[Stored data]

☆ ☆ ☆ ☆

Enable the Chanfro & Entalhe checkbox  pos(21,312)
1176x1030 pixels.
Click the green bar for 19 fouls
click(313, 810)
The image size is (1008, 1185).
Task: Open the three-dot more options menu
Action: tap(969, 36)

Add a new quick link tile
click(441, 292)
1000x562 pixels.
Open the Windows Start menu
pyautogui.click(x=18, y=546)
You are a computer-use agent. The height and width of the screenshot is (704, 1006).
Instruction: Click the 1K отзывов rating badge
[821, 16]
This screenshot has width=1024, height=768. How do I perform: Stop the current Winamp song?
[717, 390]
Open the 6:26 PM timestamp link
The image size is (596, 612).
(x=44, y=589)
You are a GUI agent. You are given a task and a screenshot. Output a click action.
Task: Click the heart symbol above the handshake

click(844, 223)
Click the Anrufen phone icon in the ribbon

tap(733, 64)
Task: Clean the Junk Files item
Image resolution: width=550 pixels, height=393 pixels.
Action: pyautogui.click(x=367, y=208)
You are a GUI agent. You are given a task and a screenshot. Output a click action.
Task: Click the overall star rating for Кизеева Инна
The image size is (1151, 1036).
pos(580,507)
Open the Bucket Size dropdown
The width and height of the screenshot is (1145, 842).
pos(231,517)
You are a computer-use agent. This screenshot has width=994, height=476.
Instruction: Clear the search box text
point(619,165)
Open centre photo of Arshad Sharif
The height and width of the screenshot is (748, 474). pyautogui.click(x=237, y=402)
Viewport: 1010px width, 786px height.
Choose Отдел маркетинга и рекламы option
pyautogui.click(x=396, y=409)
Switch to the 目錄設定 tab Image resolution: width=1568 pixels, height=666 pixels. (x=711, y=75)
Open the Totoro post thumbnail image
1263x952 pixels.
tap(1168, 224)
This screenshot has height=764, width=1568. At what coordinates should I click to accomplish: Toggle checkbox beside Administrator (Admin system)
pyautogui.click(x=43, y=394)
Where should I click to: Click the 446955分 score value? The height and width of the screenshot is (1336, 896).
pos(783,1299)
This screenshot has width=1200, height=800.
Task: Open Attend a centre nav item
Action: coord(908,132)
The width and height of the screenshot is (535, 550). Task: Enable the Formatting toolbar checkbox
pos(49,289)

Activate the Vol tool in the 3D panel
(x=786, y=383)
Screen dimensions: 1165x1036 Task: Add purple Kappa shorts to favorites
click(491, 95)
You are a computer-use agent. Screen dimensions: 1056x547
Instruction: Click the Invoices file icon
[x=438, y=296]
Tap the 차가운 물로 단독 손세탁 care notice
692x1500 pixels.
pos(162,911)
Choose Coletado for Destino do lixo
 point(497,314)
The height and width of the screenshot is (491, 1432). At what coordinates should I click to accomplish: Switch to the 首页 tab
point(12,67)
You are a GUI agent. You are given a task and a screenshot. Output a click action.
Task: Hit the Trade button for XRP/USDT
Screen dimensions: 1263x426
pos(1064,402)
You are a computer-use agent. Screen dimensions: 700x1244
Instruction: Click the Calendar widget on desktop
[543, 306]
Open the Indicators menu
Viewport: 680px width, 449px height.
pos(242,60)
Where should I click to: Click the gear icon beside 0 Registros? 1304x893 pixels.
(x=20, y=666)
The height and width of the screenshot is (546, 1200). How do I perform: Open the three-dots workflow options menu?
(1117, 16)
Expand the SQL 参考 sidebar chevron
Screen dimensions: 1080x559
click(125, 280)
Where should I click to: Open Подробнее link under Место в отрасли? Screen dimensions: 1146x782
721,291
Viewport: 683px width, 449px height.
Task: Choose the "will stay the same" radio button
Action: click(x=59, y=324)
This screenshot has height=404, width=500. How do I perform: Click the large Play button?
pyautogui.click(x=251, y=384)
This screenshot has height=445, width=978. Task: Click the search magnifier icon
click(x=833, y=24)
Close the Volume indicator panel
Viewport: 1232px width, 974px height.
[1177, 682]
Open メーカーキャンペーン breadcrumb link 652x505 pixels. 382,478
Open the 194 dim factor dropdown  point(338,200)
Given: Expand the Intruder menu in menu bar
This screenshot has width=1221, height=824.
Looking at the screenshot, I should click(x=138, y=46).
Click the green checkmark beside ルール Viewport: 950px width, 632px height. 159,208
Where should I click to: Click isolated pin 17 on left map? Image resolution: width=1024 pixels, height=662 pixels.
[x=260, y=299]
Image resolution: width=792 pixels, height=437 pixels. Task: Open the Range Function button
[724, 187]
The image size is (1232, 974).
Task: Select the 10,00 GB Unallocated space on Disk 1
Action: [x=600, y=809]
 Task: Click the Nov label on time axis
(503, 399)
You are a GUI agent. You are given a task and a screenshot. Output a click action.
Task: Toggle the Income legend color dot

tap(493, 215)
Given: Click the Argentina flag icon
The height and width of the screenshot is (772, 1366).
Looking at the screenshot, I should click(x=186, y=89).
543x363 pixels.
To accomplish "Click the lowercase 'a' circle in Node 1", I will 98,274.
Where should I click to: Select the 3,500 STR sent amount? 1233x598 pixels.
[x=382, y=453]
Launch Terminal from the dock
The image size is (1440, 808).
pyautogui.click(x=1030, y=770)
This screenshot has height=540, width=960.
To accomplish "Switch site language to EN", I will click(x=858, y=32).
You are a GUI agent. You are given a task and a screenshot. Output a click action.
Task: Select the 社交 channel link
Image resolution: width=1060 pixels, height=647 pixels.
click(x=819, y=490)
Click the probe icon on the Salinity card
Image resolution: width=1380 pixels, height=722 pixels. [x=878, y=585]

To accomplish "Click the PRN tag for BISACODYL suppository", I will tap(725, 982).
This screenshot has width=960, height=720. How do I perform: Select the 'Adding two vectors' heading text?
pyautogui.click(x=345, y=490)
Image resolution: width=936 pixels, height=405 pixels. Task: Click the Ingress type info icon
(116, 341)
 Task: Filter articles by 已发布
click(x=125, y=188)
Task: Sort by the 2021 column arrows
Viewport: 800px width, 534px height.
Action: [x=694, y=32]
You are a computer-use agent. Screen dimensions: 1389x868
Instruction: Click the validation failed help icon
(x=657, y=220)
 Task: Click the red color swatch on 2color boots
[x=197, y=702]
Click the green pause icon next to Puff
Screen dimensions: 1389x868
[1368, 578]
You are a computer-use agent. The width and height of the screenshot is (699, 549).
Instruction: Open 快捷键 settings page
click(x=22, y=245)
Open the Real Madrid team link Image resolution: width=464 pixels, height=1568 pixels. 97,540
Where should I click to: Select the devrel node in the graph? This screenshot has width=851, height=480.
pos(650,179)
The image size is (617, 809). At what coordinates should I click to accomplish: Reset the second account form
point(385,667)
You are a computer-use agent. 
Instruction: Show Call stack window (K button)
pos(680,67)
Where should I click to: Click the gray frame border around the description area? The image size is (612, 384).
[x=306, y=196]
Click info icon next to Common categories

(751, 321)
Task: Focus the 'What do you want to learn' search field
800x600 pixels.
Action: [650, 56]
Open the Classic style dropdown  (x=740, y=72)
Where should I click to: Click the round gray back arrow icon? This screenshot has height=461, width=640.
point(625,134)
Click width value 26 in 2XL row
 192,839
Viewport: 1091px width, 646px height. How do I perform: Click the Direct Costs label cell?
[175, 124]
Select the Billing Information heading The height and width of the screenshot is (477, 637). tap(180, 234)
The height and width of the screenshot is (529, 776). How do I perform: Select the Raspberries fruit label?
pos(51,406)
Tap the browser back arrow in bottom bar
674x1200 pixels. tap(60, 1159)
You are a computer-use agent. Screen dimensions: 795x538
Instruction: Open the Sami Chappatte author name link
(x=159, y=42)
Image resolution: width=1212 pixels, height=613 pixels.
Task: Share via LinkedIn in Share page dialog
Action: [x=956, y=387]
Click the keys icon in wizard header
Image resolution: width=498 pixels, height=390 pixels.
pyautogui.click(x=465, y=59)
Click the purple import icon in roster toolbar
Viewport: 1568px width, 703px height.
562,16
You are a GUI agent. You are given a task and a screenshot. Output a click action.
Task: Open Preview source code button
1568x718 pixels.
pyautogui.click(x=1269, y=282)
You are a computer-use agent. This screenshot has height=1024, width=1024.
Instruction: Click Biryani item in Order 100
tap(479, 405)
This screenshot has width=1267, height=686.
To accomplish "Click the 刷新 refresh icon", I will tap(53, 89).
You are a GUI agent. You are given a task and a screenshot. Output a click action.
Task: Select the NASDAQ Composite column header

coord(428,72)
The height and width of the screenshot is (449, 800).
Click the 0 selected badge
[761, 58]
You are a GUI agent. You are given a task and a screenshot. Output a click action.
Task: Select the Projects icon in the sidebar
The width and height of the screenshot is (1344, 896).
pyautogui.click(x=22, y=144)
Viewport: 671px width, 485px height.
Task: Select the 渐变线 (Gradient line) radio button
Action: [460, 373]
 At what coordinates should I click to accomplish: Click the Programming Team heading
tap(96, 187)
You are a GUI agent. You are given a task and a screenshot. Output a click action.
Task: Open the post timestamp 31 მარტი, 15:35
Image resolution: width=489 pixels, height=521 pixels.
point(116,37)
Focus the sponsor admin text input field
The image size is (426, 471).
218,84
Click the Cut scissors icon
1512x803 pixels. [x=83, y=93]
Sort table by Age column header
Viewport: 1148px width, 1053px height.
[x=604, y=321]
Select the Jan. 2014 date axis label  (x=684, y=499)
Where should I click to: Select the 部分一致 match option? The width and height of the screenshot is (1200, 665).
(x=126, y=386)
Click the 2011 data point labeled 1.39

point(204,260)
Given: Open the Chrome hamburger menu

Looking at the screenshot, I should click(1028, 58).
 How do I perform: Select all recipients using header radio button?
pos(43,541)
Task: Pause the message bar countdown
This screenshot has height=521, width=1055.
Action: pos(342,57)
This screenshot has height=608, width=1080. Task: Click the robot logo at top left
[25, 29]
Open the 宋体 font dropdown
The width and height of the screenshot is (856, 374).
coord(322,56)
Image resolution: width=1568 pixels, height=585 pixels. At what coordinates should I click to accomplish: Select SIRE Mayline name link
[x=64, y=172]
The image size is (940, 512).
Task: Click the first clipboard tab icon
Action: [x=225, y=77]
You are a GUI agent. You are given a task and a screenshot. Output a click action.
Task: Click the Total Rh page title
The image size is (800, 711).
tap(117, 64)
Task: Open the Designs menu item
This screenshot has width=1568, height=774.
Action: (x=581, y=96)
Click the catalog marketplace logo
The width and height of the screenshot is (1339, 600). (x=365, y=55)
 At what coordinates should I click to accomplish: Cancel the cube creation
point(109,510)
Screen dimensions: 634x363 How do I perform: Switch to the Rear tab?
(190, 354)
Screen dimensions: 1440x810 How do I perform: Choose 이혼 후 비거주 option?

☆ ☆ ☆ ☆

- Problem to solve
In the entries above, find every line with the word "computer" and list it.

- Result of this task
You are a computer-use agent. The height and width of the screenshot is (704, 1006).
You are a computer-use agent. This screenshot has width=994, height=476.
You are a computer-use agent. Screen dimensions: 1056x547
You are a computer-use agent. Screen dimensions: 700x1244
You are a computer-use agent. Screen dimensions: 1389x868
You are a computer-use agent. The width and height of the screenshot is (699, 549).
You are a computer-use agent. 
You are a computer-use agent. Screen dimensions: 795x538
You are a computer-use agent. This screenshot has height=1024, width=1024.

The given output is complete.